Scientific classification
- Kingdom: Fungi
- Division: Ascomycota
- Class: Lecanoromycetes
- Order: Lecanorales
- Family: Stereocaulaceae
- Genus: Stereocaulon
- Species: S. dactylophyllum
- Binomial name: Stereocaulon dactylophyllum Flörke (1819)
- Synonyms: List Stereocaulon coralloides Fr. (1825) ; Stereocaulon coralloides var. dactylophyllum (Flörke) Th.Fr. (1860) ; Stereocaulon coralloides var. occidentale H.Magn. (1926) ; Stereocaulon coralloides a dactylophyllum (Flörke) Th.Fr. (1857) ; Stereocaulon dactylophyllum var. occidentale (H.Magn.) Grummann (1963) ; Stereocaulon paschale f. coralloides (Fr.) Linds. (1867) ; Stereocaulon paschale var. dactylophyllum (Flörke) Branth & Rostr. (1869) ;

= Stereocaulon dactylophyllum =

- Authority: Flörke (1819)
- Conservation status: G5

Species of lichen

Stereocaulon dactylophyllum is a species of saxicolous (rock-dwelling), fruticose lichen in the family Stereocaulaceae. It was first scientifically described by Heinrich Gustav Flörke in 1819. Flörke mentions that the original specimens were collected in 1797 on mossy rocks at the Rehberger Graben and near Sankt Andreasberg on the Harz Mountains, and also on the Fichtel Mountains. It is now known to be widely distributed, having been recorded in Asia, Europe, Greenland, eastern Canada, and the eastern and central United States.
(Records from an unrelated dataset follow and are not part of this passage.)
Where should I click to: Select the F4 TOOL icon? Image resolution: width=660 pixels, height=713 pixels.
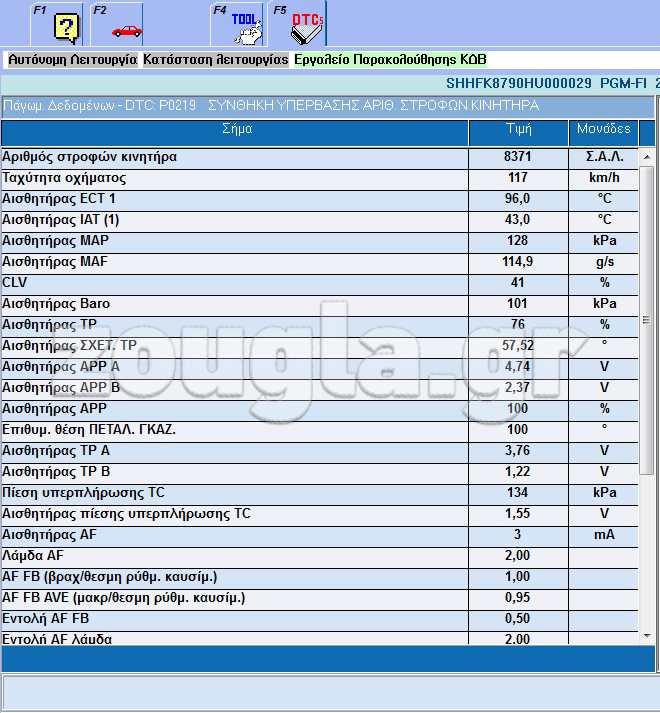[241, 25]
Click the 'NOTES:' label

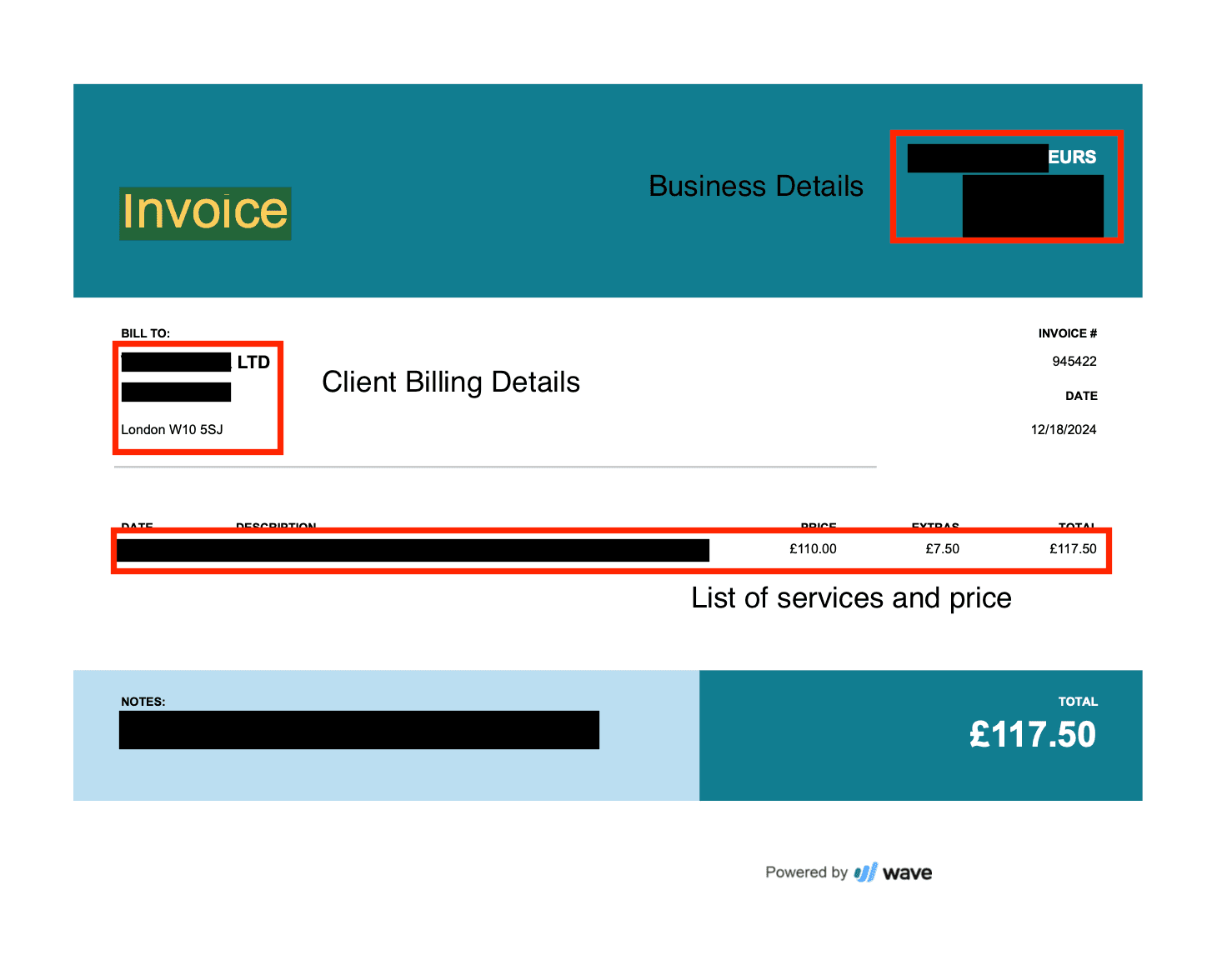pos(143,702)
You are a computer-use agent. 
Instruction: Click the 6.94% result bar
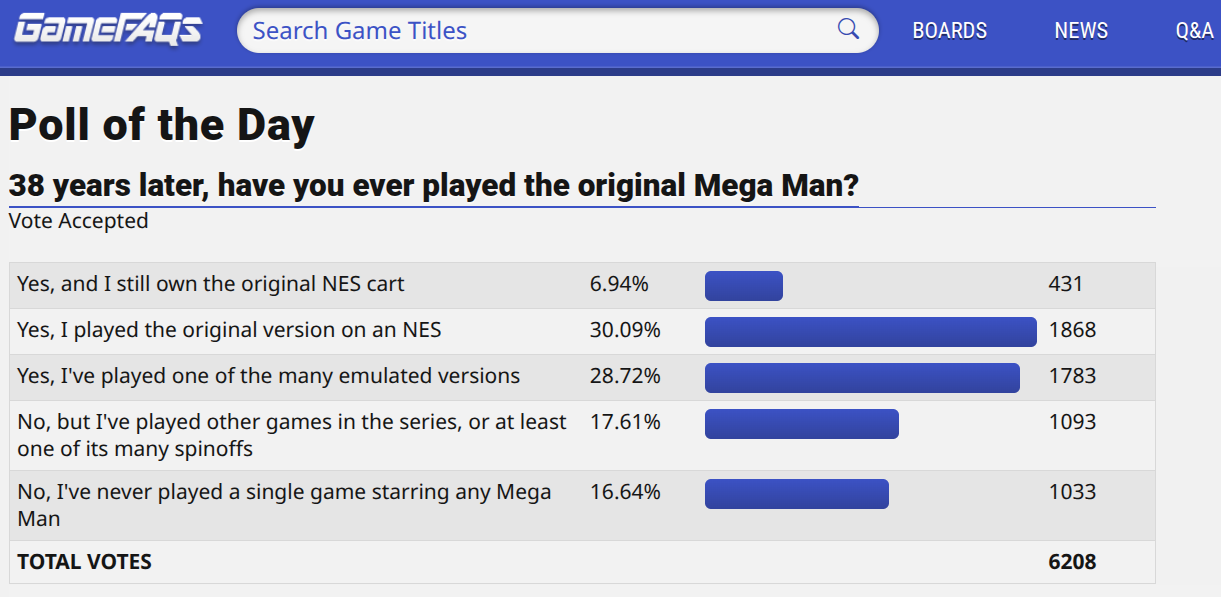pyautogui.click(x=743, y=286)
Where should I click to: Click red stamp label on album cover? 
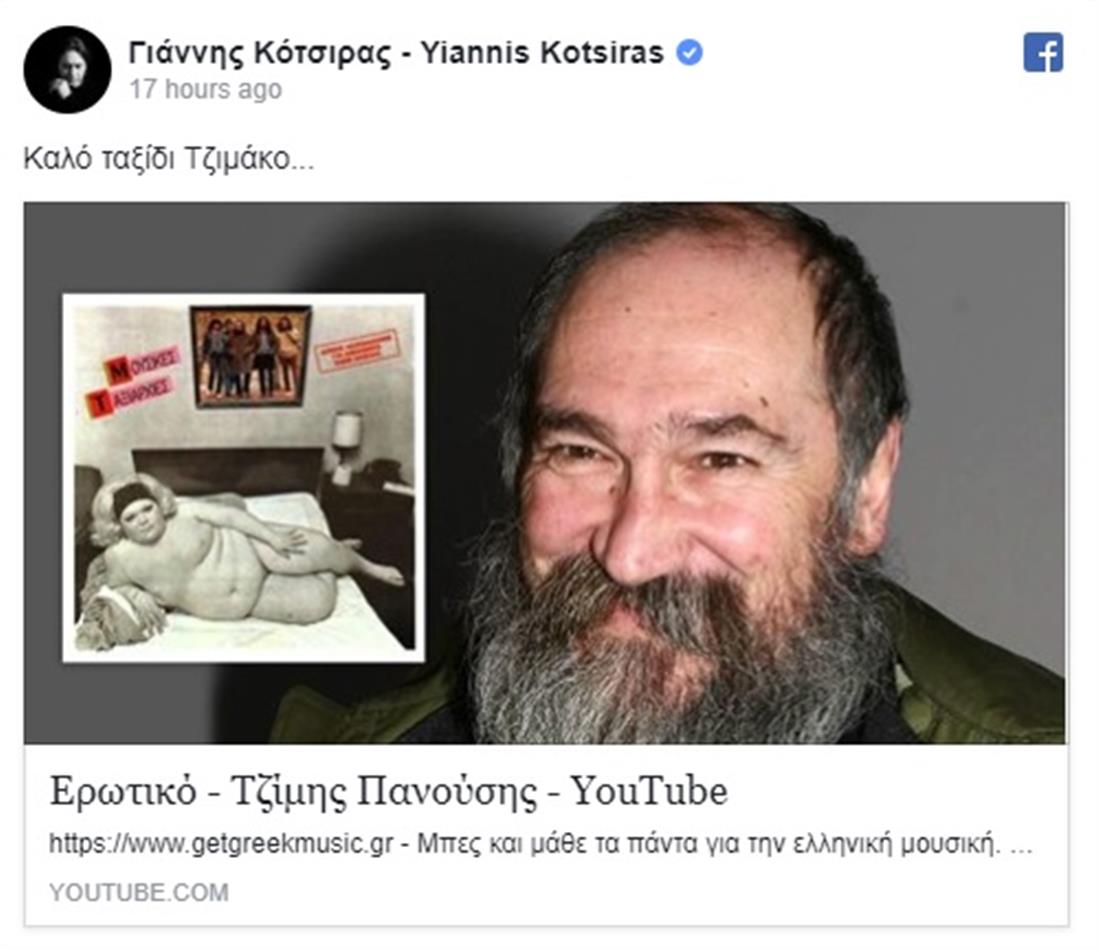(x=357, y=352)
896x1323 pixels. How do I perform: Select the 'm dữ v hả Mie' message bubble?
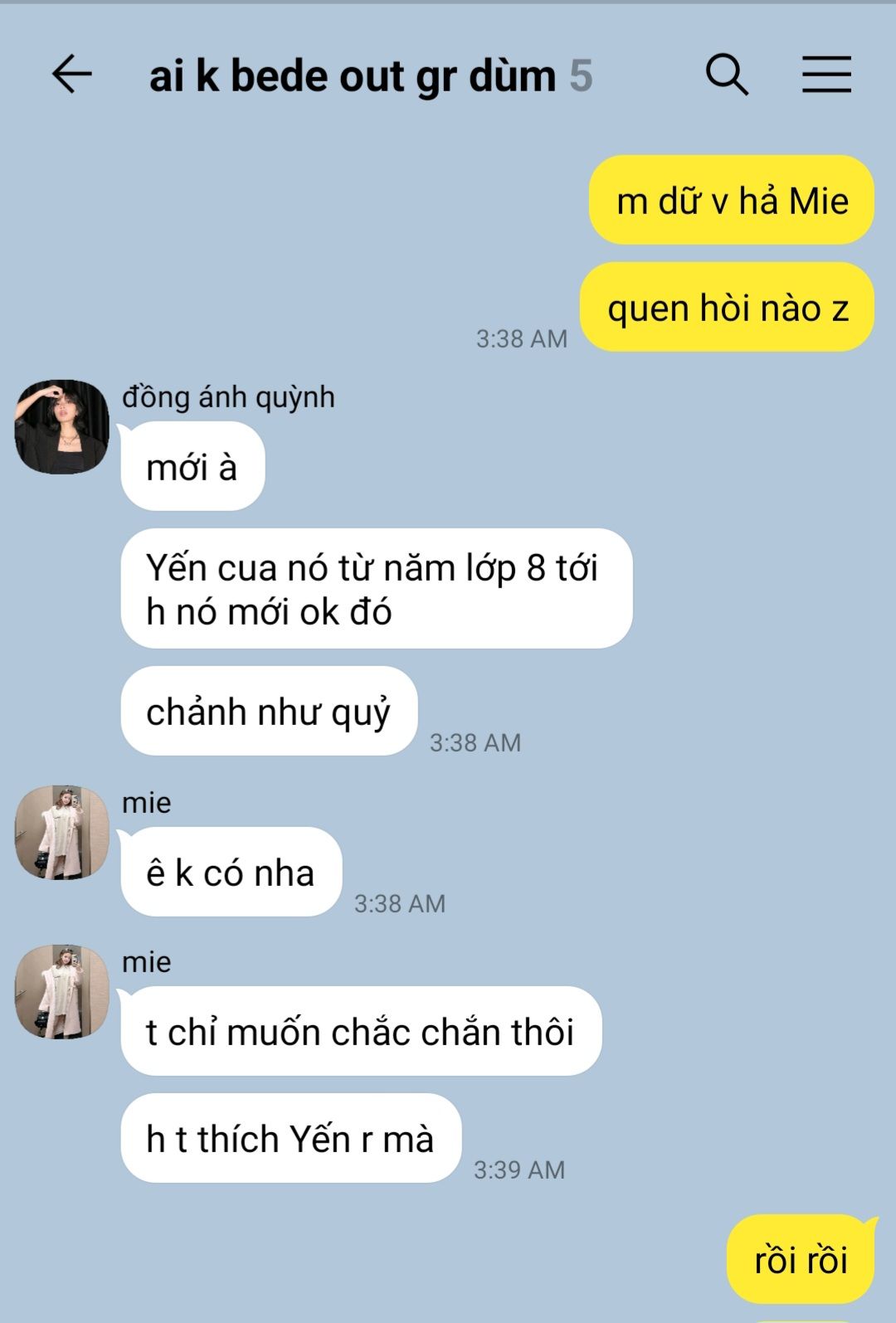pos(732,201)
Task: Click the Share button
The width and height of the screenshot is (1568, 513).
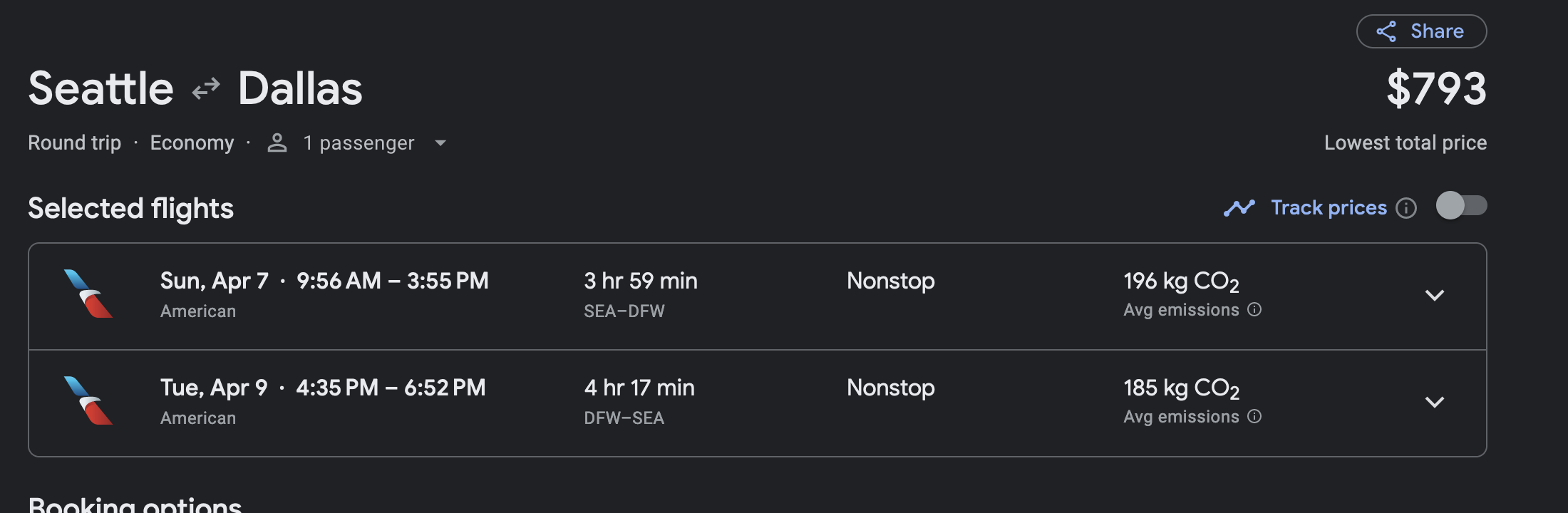Action: tap(1421, 31)
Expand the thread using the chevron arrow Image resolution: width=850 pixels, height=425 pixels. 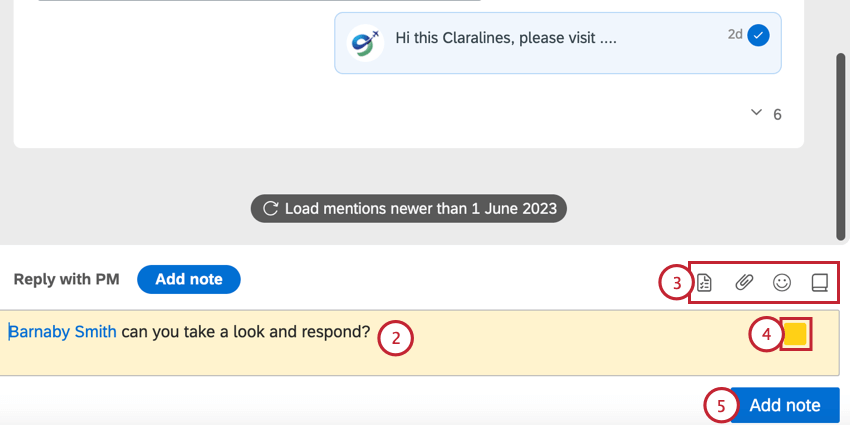tap(756, 113)
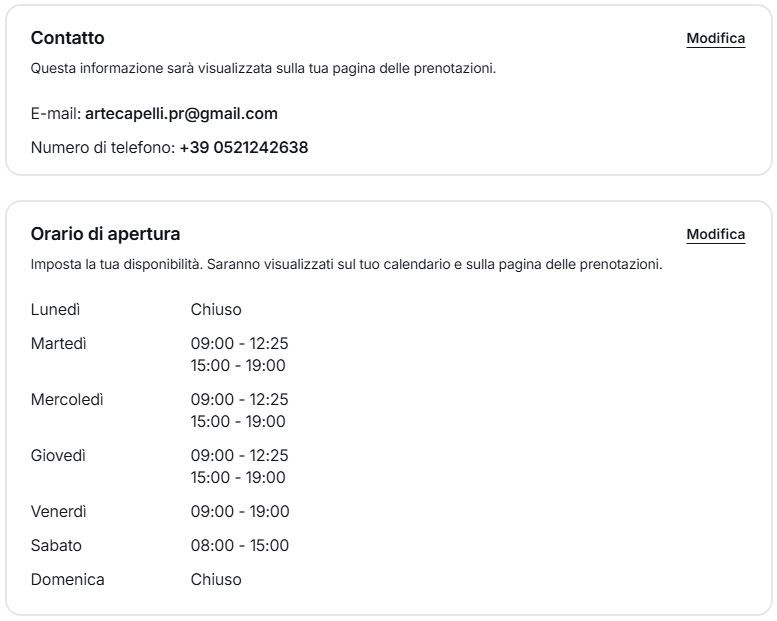Click the Contatto section heading
This screenshot has height=621, width=777.
(67, 38)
The lichen is characterised morphologically by the coralloid, highly branched phyllocladia. Chemically, it contains lichen products in the stictic acid complex, including atranorin, norstictic acid, and cryptostictic acid. The expected results of chemical spot tests are K+ (yellow) and PD+ (orange).